(Beginning of Study material)

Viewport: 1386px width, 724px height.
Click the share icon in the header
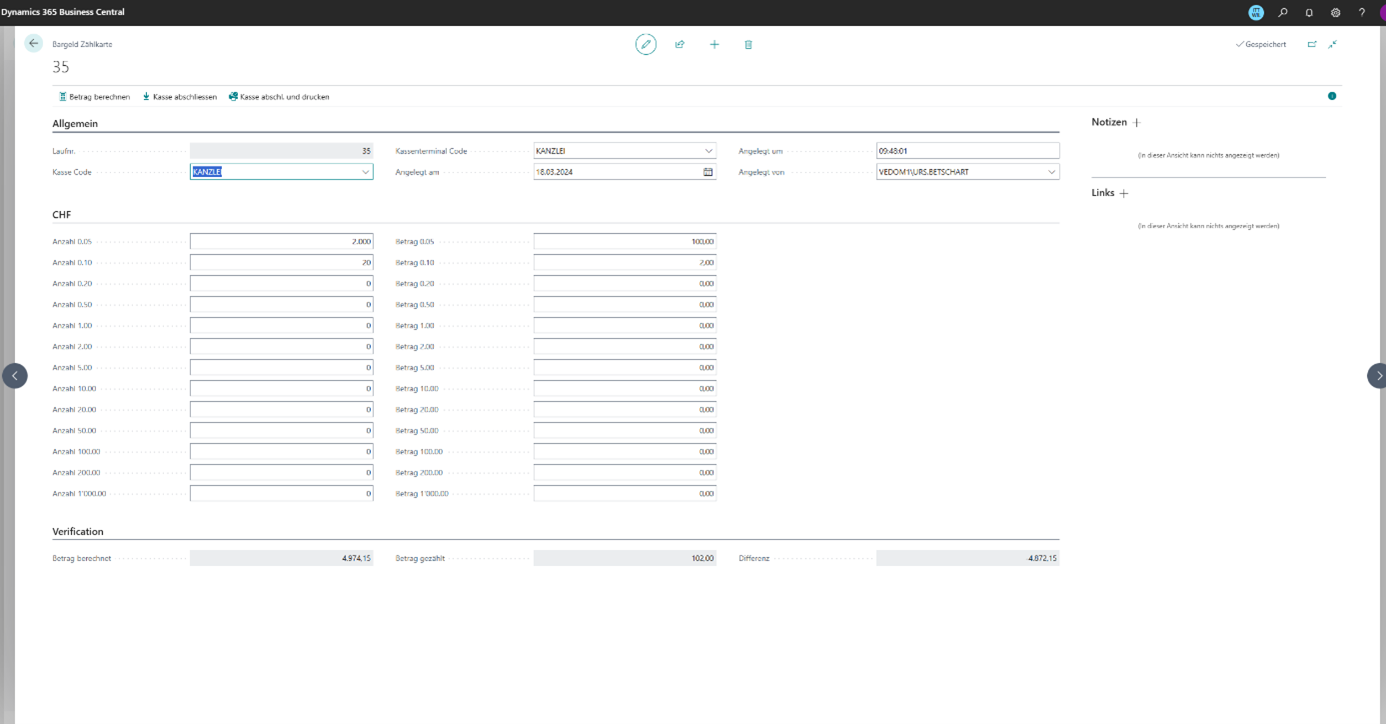point(680,44)
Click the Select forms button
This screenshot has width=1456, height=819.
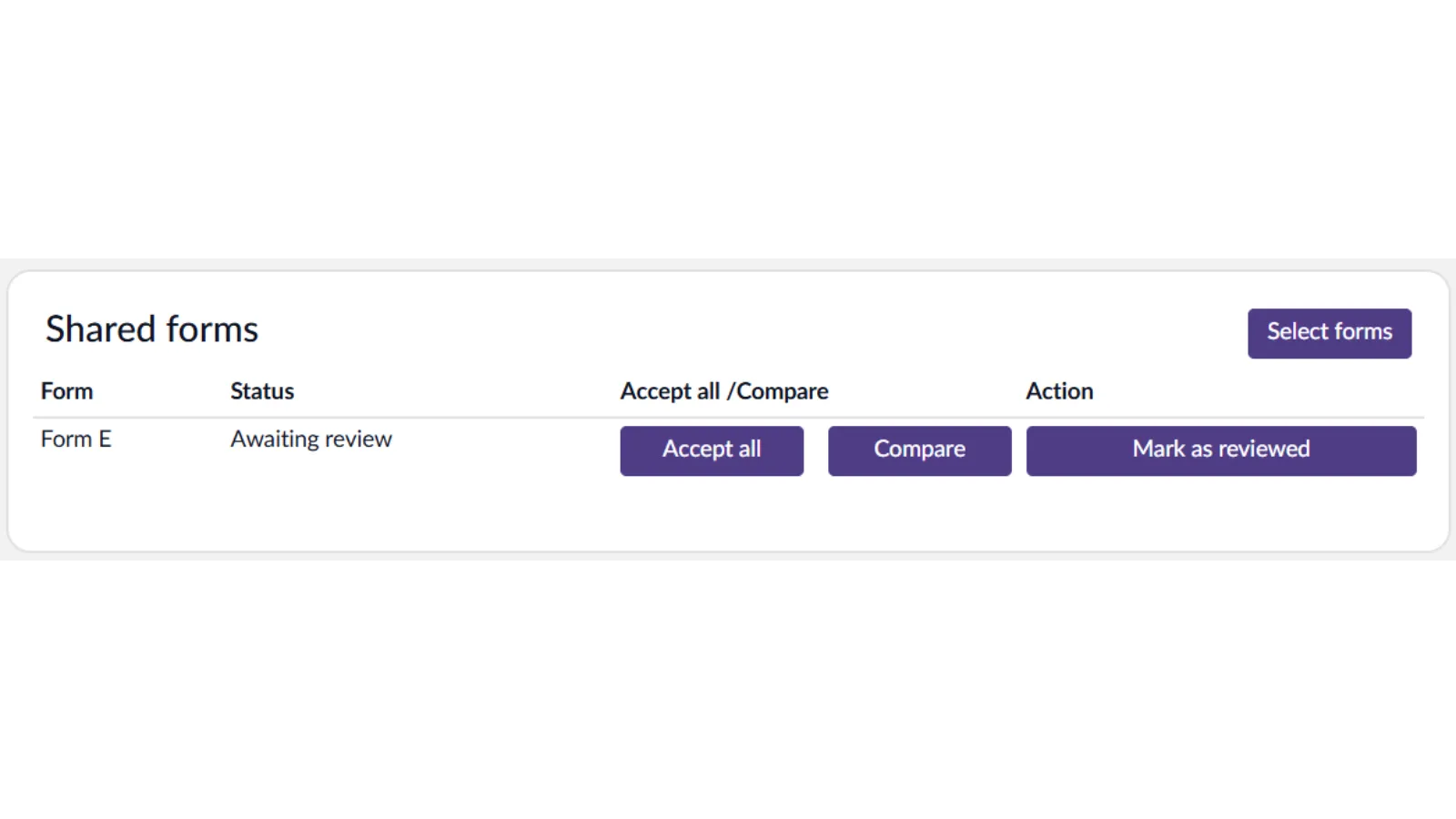pos(1329,333)
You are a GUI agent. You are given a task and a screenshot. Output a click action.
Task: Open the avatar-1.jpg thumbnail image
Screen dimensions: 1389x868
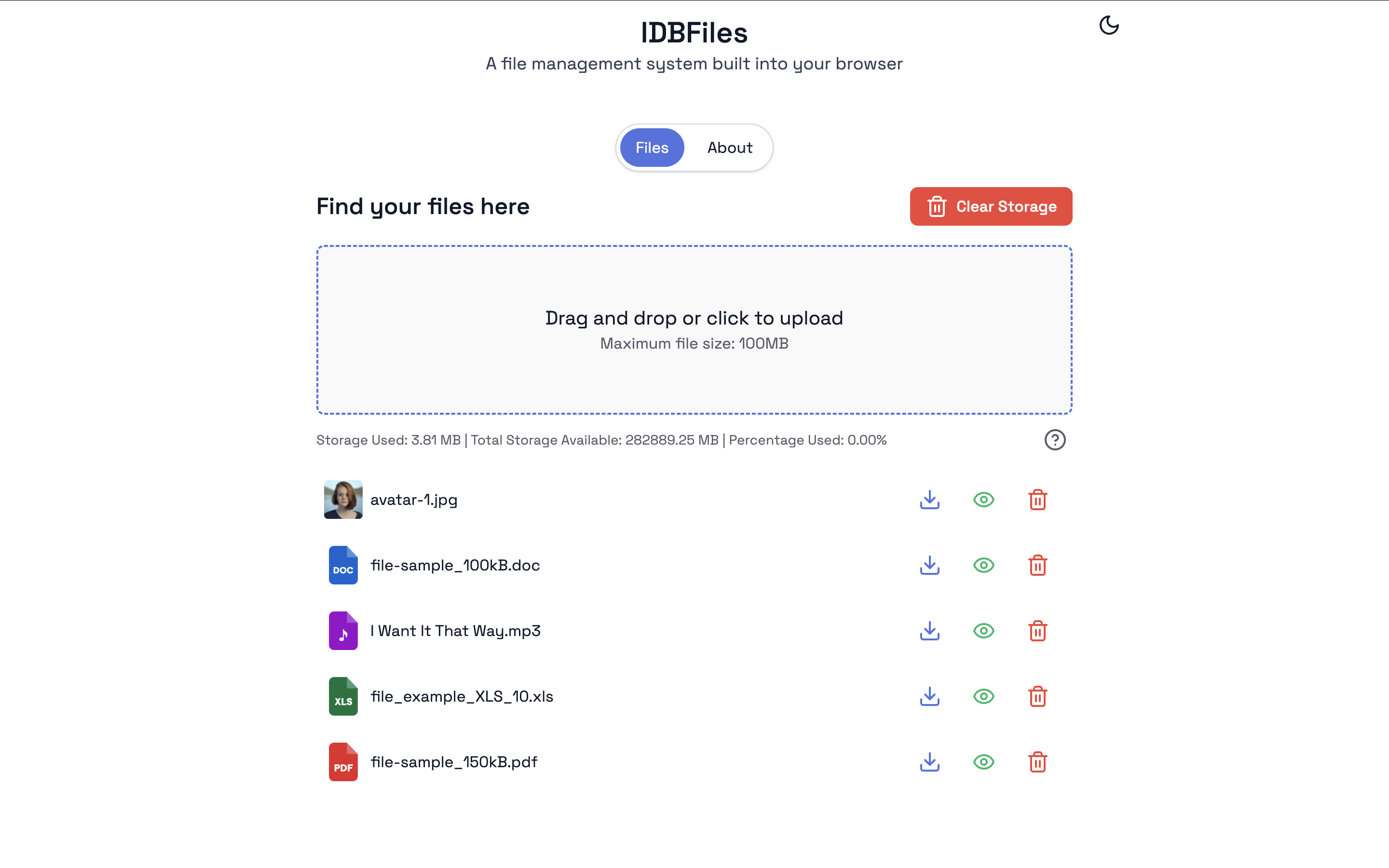[342, 500]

(End of Study material)

[Your objective]
Looking at the records above, extract only the lines from the one with "Task: Open the avatar-1.jpg thumbnail image" through the last line, exactly, with the pictures left out.

[Completed exercise]
Task: Open the avatar-1.jpg thumbnail image
Screen dimensions: 1389x868
[342, 500]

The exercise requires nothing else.